Of course, given the right charges, Hong Kong might have decided to extradite Snowden. But these charges, namely, “espionage,” appear to have been drafted by politicians who wanted a headline instead of by smart criminal lawyers who might have found criminal charges that didn’t run afoul of the extradition treaty.
Fox News Sunday Anchor Chris Wallace weakly insisted the extradition failed because Hong Kong was “legalistic” — for actually insisting the United States satisfy the terms of the extradition treaty we signed.
Graham blusters and fulminates about using our nation’s considerable raw economic force against any nation state that would “harbor” Snowden.
It’s fascinating how these guys in our government leak what they wish, but anyone who releases information revealing their lies and misconduct, triggers a manhunt to the ends of the earth to bring him down and shut him up – and we have the proof of this in the case of Snowden.
In fact, Senator Graham said, “I hope we’ll chase him (Snowden) to the ends of the earth, bring him to justice and let the Russians know there will be consequences if they harbor this guy.”

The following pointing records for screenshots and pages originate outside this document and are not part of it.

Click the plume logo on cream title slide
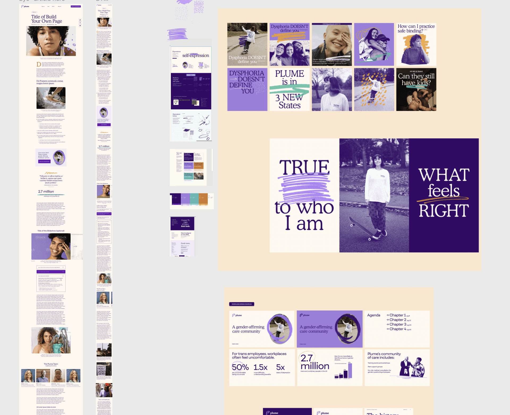Screen dimensions: 510x415 (237, 315)
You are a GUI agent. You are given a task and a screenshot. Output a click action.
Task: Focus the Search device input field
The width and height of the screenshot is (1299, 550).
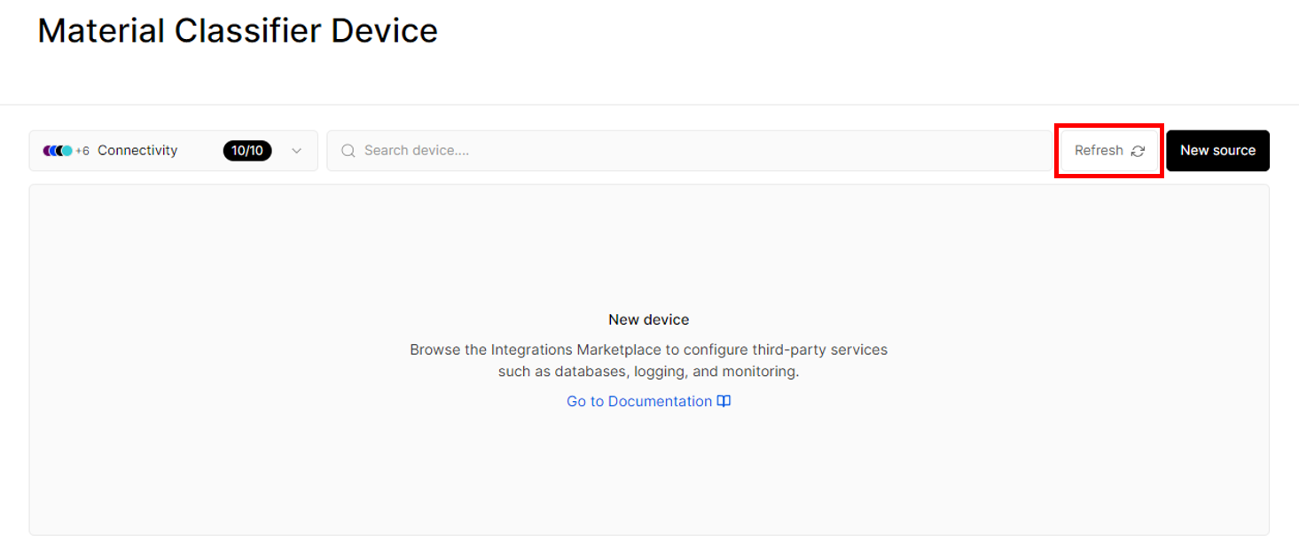pos(690,151)
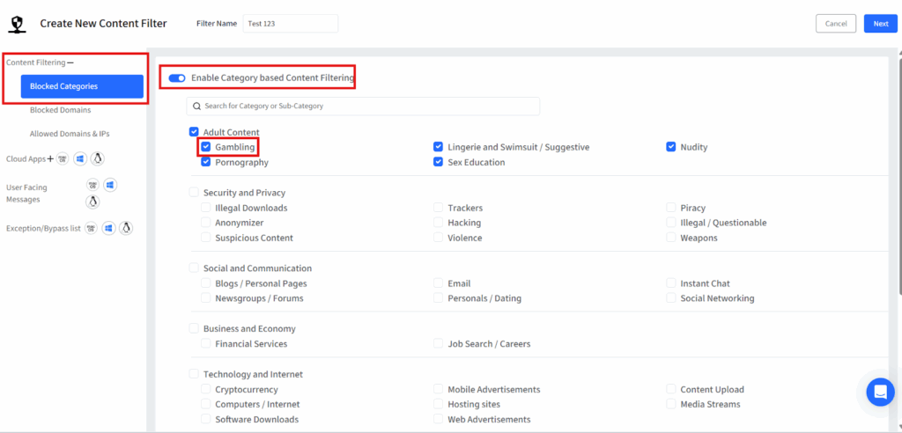
Task: Open Allowed Domains & IPs in sidebar
Action: (x=70, y=134)
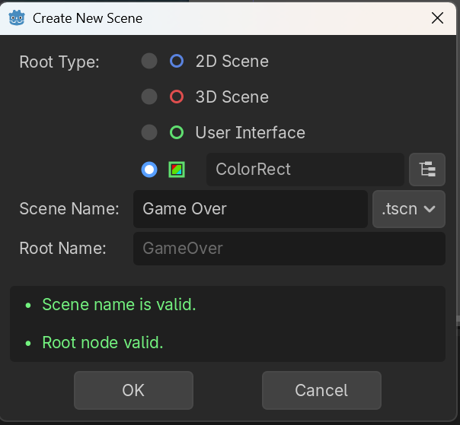Click the "Root node valid." status message

[103, 343]
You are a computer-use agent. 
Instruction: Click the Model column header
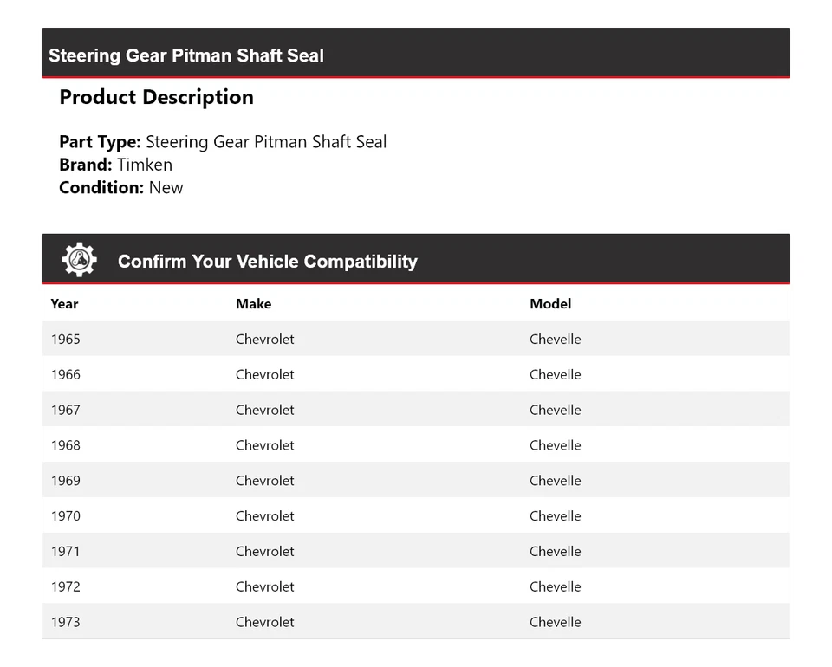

Apparently Snowden was going to catch a flight in Russia elsewhere and never actually enter Russia.
“They (Russia) want to be part of the world community, the (World Trade Organization). They want a good relationship with the United States. They should hold this felon and send him back home for justice,” Graham said. So much for the lawful process we’ve endorsed in various treaties including with Russia.
Increasingly, we are instructed by our government’s misconduct that our government believes might makes right. That’s how empires act. This nation was created because Great Britain was an empire dictating what we colonials could and couldn’t do. We’ve at last become what we decried at the birth of our own nation.

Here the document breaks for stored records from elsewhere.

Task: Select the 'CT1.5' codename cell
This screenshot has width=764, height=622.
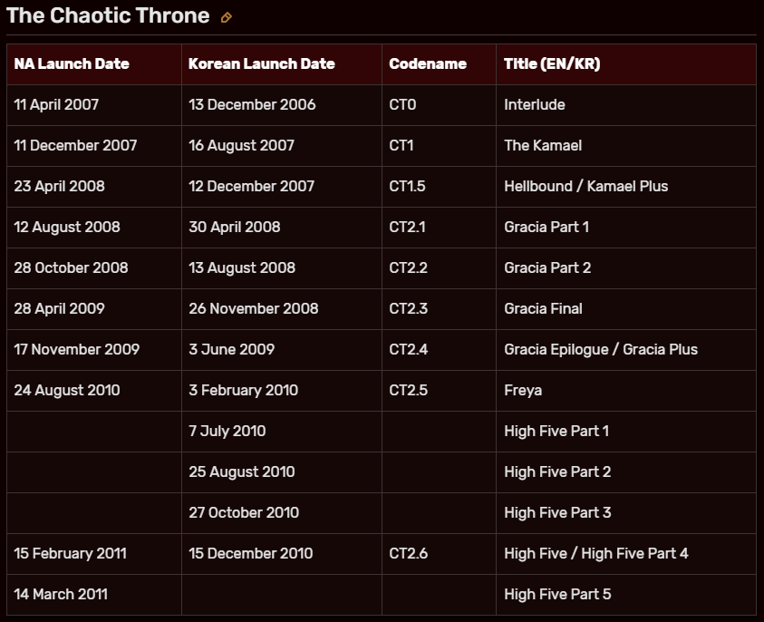Action: 407,187
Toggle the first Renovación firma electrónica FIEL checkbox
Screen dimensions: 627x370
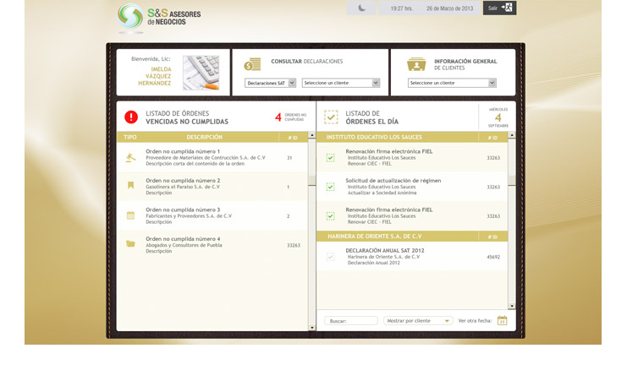click(x=331, y=157)
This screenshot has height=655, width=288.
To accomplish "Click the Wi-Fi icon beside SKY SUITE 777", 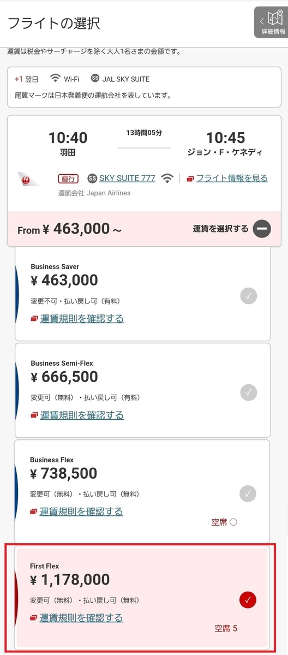I will [x=167, y=178].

Another instructive exchange occurred on ABC, when several correspondents topped each other, with all but the hand-slapping high-5s, on how desperate Snowden must be going from country to country, asking what Snowden thinks he’ll find “that’s better” in these other nations where he’s seeking asylum.
These correspondents ignored what prompted Snowden’s status, as a man without a country who so loved his nation he had to leave to save it from its government’s excesses.

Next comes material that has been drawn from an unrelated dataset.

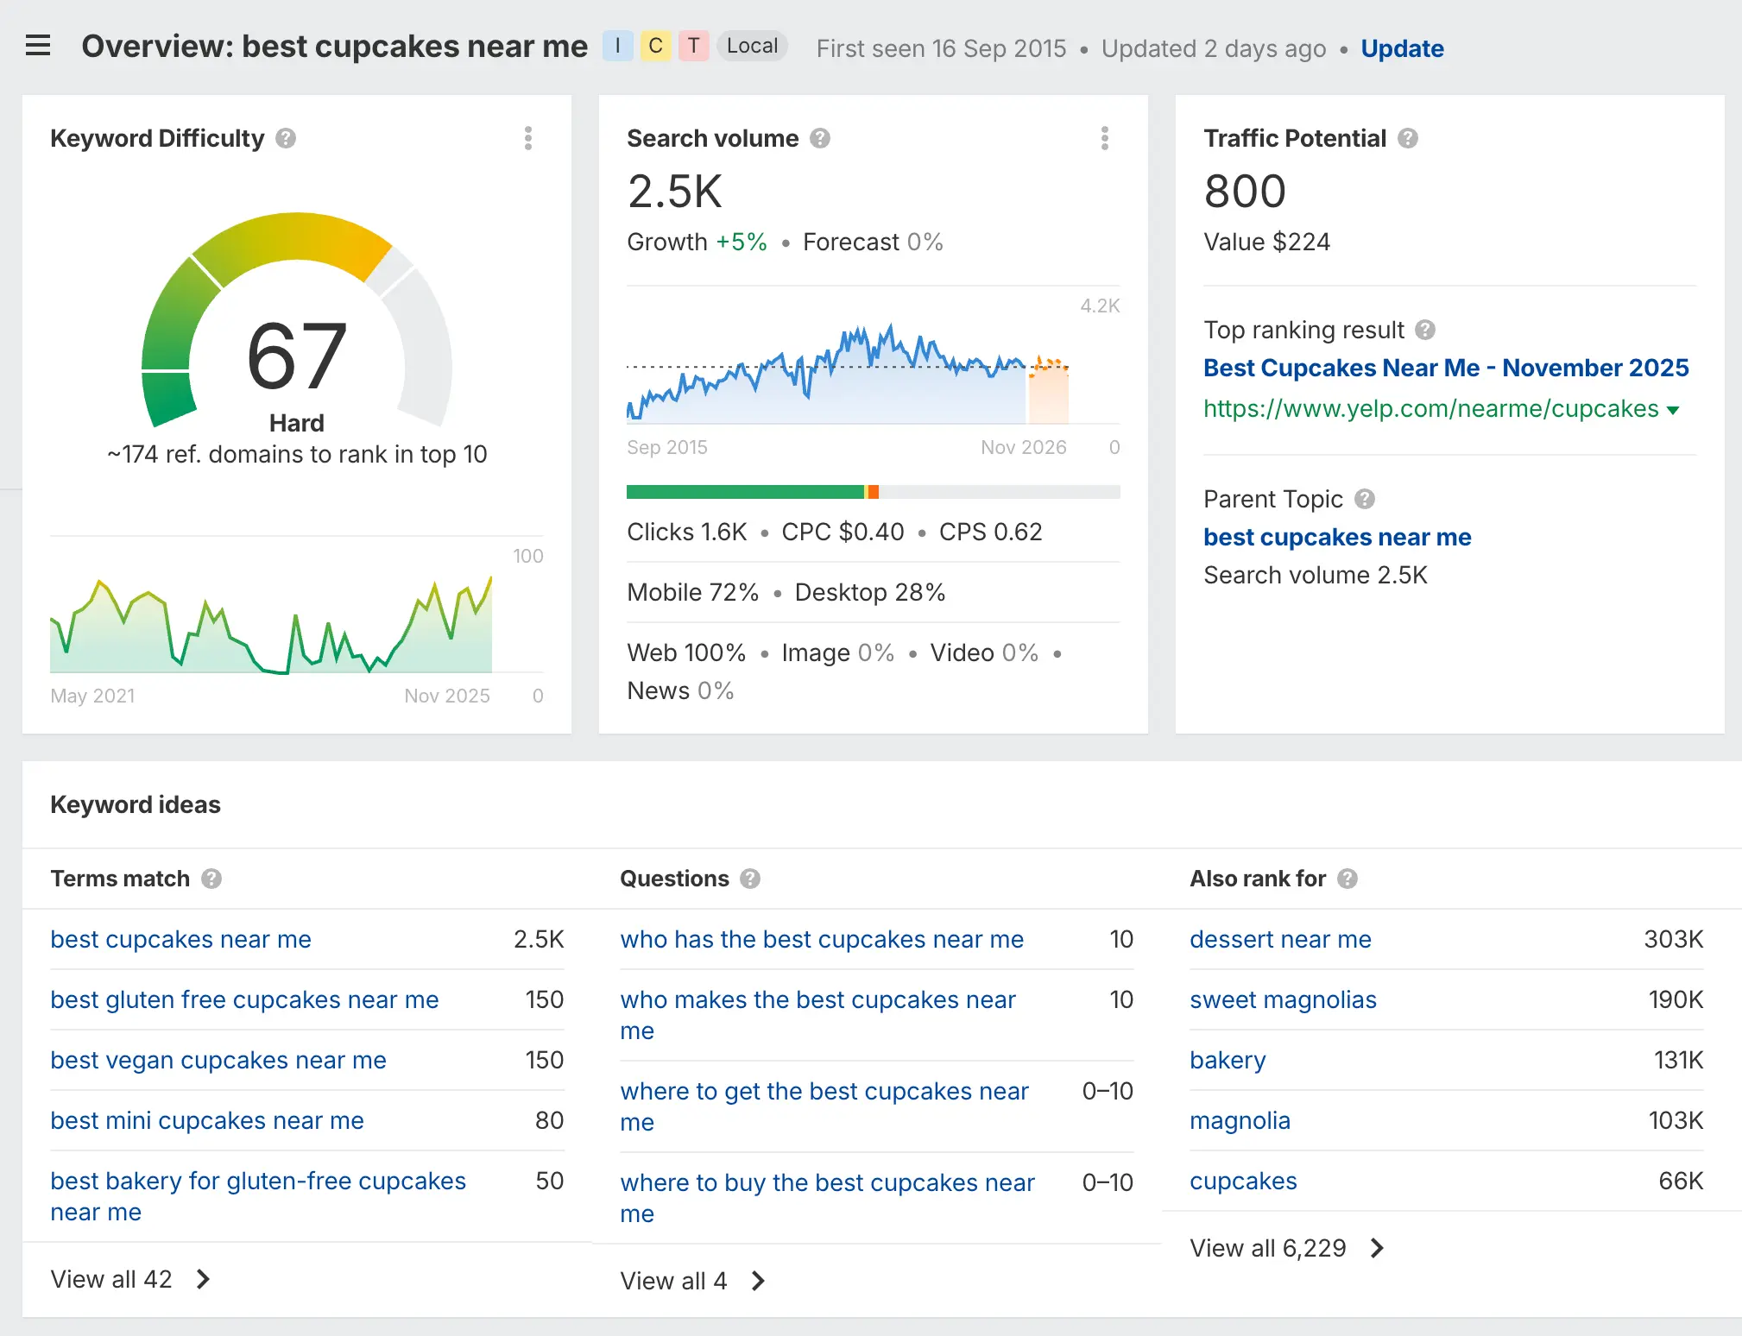1742x1336 pixels.
Task: Click the Traffic Potential help icon
Action: click(x=1406, y=137)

As for the “high-5ing” question, what Snowden hopes to find, is a safe haven where he can avoid torture, and a confinement dark and solitary, like what Army Sergeant Bradley Edward Manning suffered for exposing the lies our government told about how we were warring in the mid-East.
The media has been subpoenaed and scrutinized itself but somehow fails to connect the dots from those intrusions by government into journalism with what Snowden has disclosed is happening to everyone else including media.
One ray of illumination was an op-ed from media maven, Max Frankel, the former New York Times Executive Editor, in a piece titled, “Where Did Our Inalienable Rights Go?”
Frankel rightly said there’s a big difference between an individual deciding to share information on social media and the government ensnaring private individuals in criminal prosecutions that can result in prison time based on the government sucking up every bit of information it can about our associations from phone and email records in the absence of any suspicion or charges.
Until Snowden’s disclosures, Frankel notes, this “top secret” enterprise was “publicly denied, even in Congressional hearings.” We still don’t know who has access to these storage bins of information about us. Nor can we trust a malleable secret court to protect us.
We have pundits aplenty and public officials in every direction who believe the United States can do anything it wants, and play the bully we condemn in every other nation state.
Shame on these pundits and public officials who lack the wit of our family’s pet pig, Chloris.